Figure 1. CycleBlue: Blue-light controllable cell growth. (A)Schematic representation showing the design of CycleBlue system. (B) Representative Western blotting determining the Cyclin abundance in HEK-293T cells 48 h post transfected with CycleBlue-1 plasmid and CycleBlue-2 plasmid under blue light illumination condition. (C) CCK8 cell proliferation assay on CycleBlue-1/ CycleBlue-2 transfected HEK-293T cells under dark or blue light illuminated conditions. For (B-C, E-F), cells were illuminated with 3 mW/cm2 of 405nm blue light, the illumination was programed as the repeat of [2 s ON /58 s OFF] cycle for indicated hours. Data represent mean ± s.e.m. (n=3 biological replicates); ***P < 0.001; two-tailed unpaired Student’s t-test.

To characterize our CycleBlue system, HEK-293 cells were transfected with either CycleBlue-1 or CycleBlue-2 expressing plasmids and illuminated with blue light 24h post transfection. Western Blotting and CCK8 assay were performed to analyze Cyclin levels and cell proliferation, respectively. Intriguingly, under blue light illumination, western blotting showed significantly reduced cyclin D1 level in cells transfected with CycleBlue-1 comparing to the control group, while the reduction on cyclin D1 level in cells transfected with CycleBlue-2 was not observed (Fig. 1B).
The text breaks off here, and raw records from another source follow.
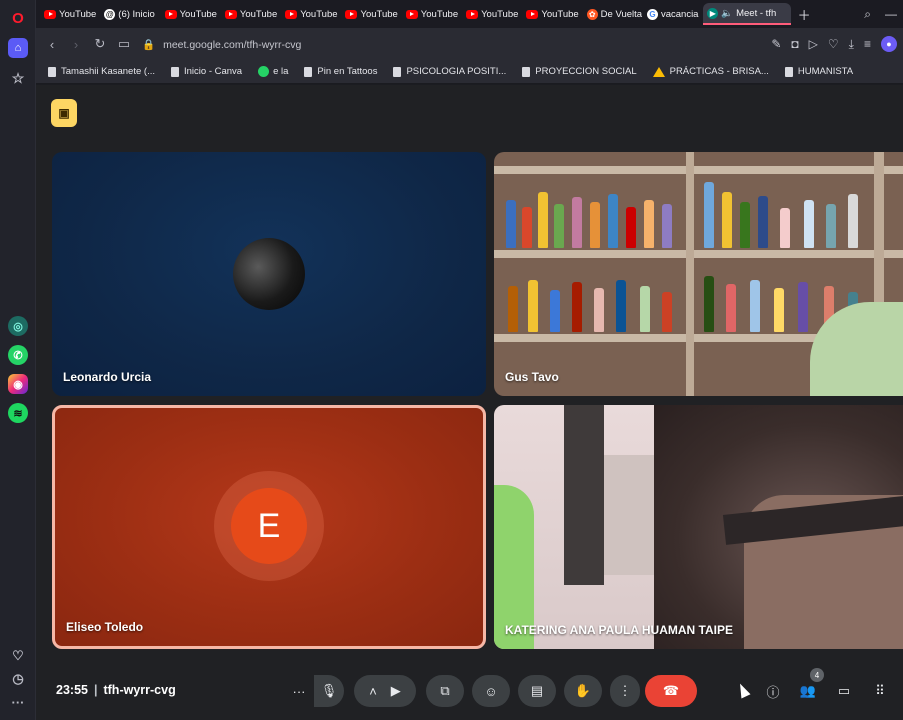  I want to click on info-icon: ⓘ, so click(773, 692).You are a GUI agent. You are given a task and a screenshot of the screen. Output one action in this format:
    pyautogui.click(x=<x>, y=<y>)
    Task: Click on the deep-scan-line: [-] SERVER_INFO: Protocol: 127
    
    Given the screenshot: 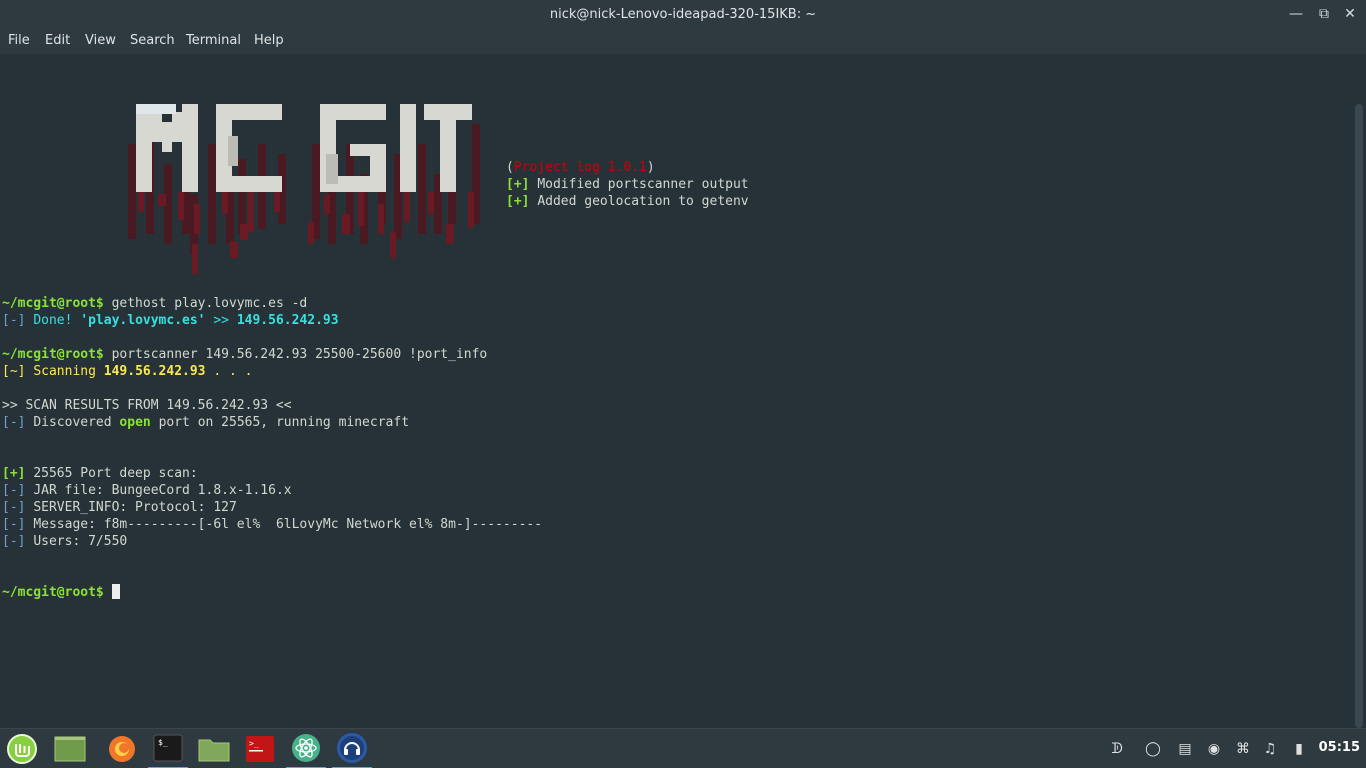 What is the action you would take?
    pyautogui.click(x=120, y=508)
Interestingly, CCK8 assay(Fig. 1C) showed significant reduction of cell proliferation under blue light illumination in both CycleBlue-1 and CycleBlue-2 transfected cells. (Fig.1C, right panel, p < 0.001), while the effect of CycleBlue-1 and CycleBlue-2 transfection in dark condition was insignificant (Fig.1C, left panel, p < 0.001).
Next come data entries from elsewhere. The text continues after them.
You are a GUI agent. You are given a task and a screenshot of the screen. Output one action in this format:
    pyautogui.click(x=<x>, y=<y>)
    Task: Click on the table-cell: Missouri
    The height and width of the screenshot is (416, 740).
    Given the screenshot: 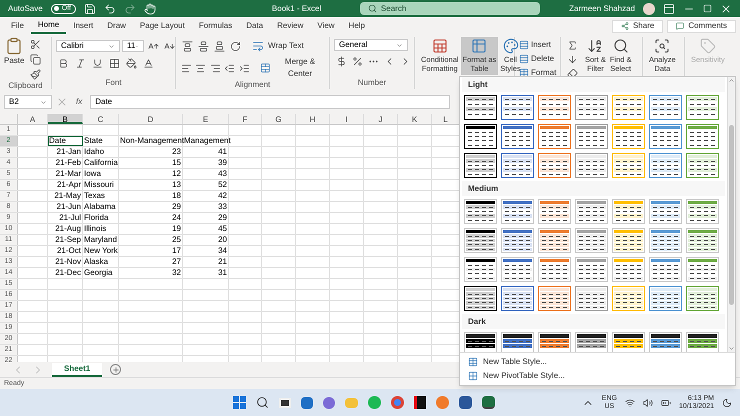 What is the action you would take?
    pyautogui.click(x=101, y=185)
    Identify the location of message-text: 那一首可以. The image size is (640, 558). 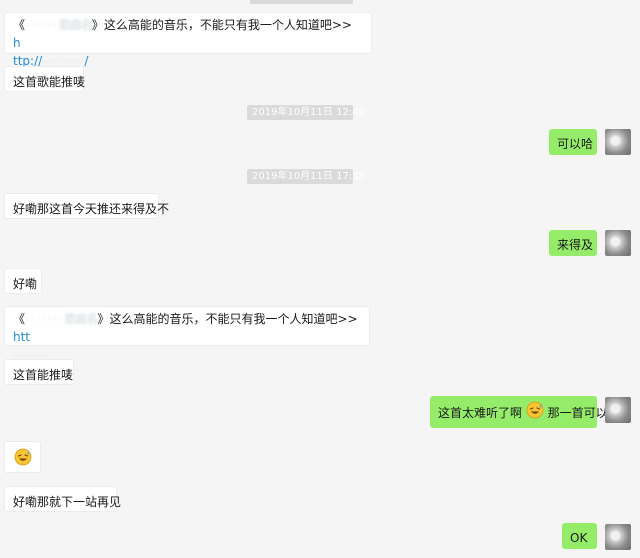
(578, 413).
Furthermore, the results of model group fits well with the experimental results under either light or dark conditions. As is shown in figure 2, simulation showed similar trend as the wet lab results, in which cell growth would be significantly inhibited in blue light illuminated, CycleBlue transfected cells, while the effect of CycleBlue under dark condition should be insignificant.(Click here to know more about model)


Figure 2. Comparison diagram of experimental data and model results.
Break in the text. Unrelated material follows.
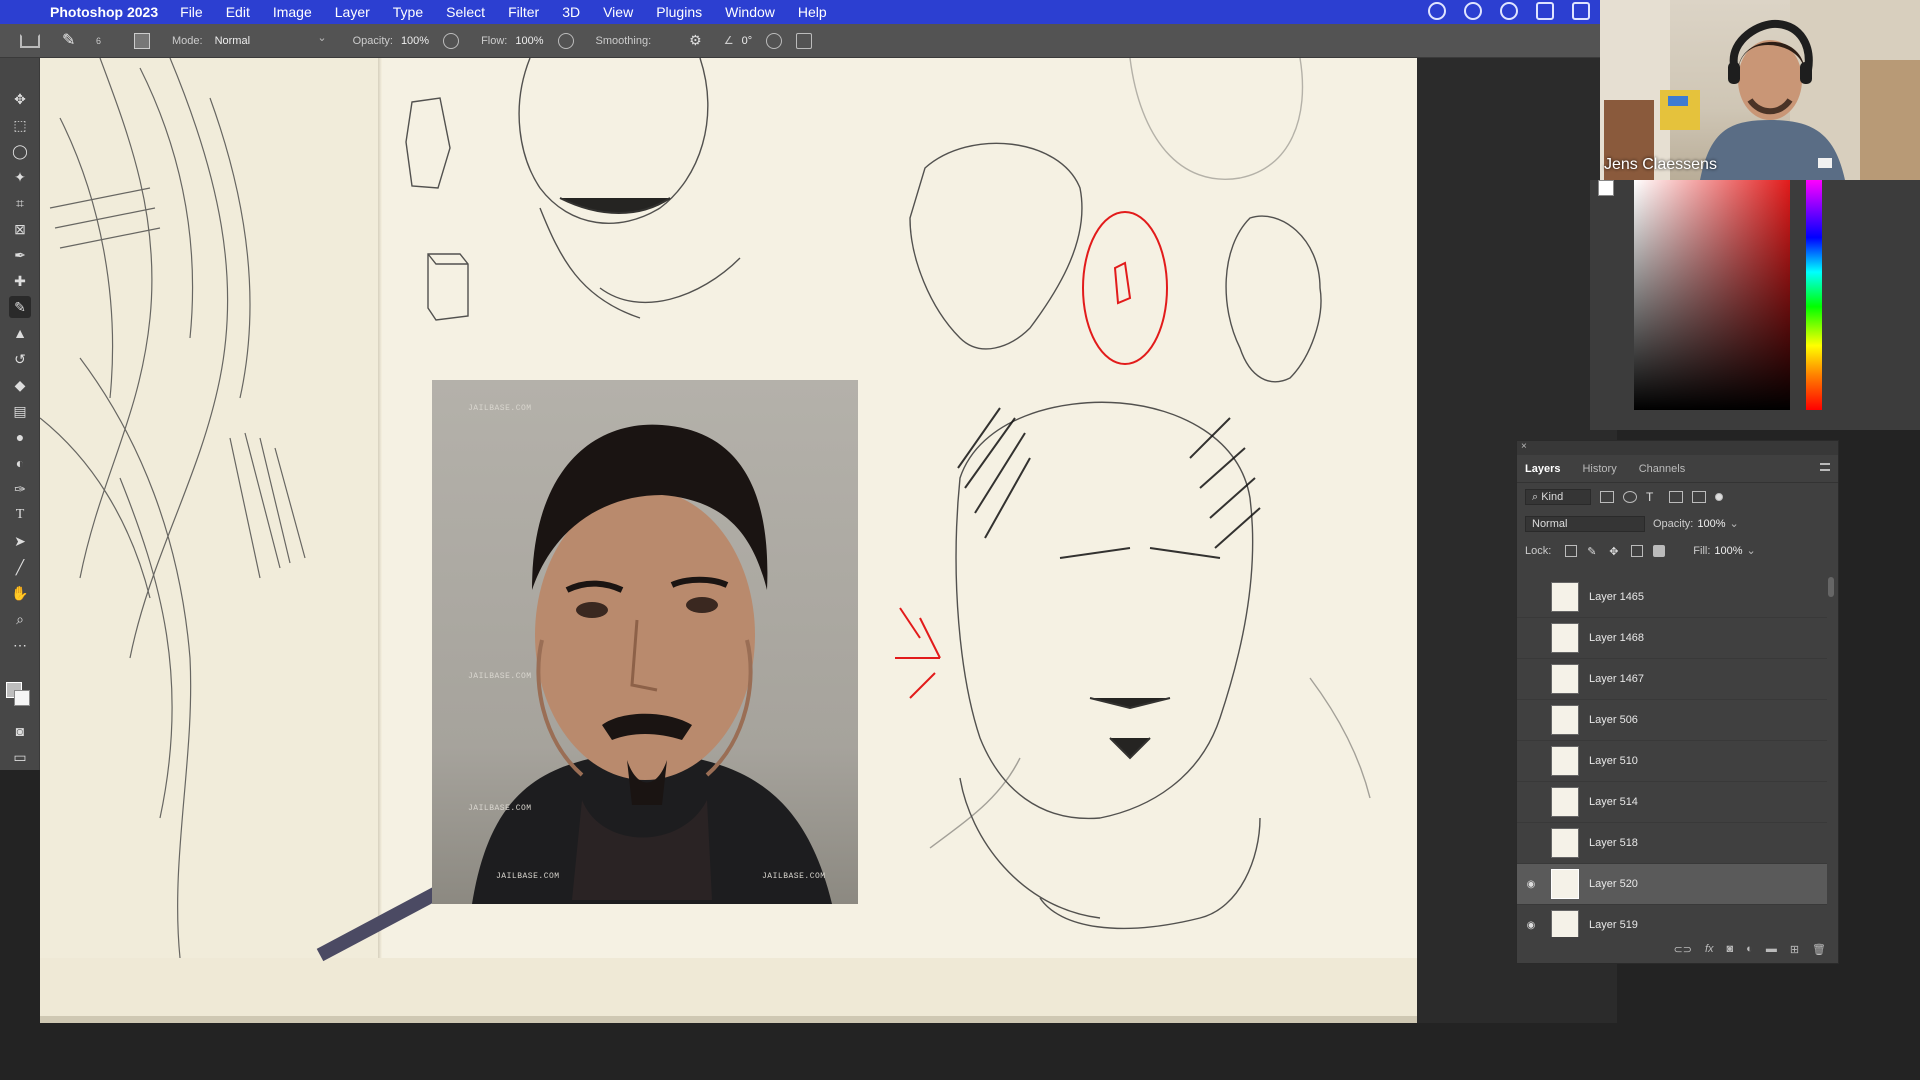 This screenshot has height=1080, width=1920. What do you see at coordinates (1672, 802) in the screenshot?
I see `layer-row: Layer 514` at bounding box center [1672, 802].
In general, these results showed that our CycleBlue system can successfully degrade Cyclin D1 and regulate cell proliferation under the control of blue light with decent performance. This proof of concept also showed the potential of CycleBlue system to be further developed into a novel synthetic biology toolbox that can be used in our purposed implementation.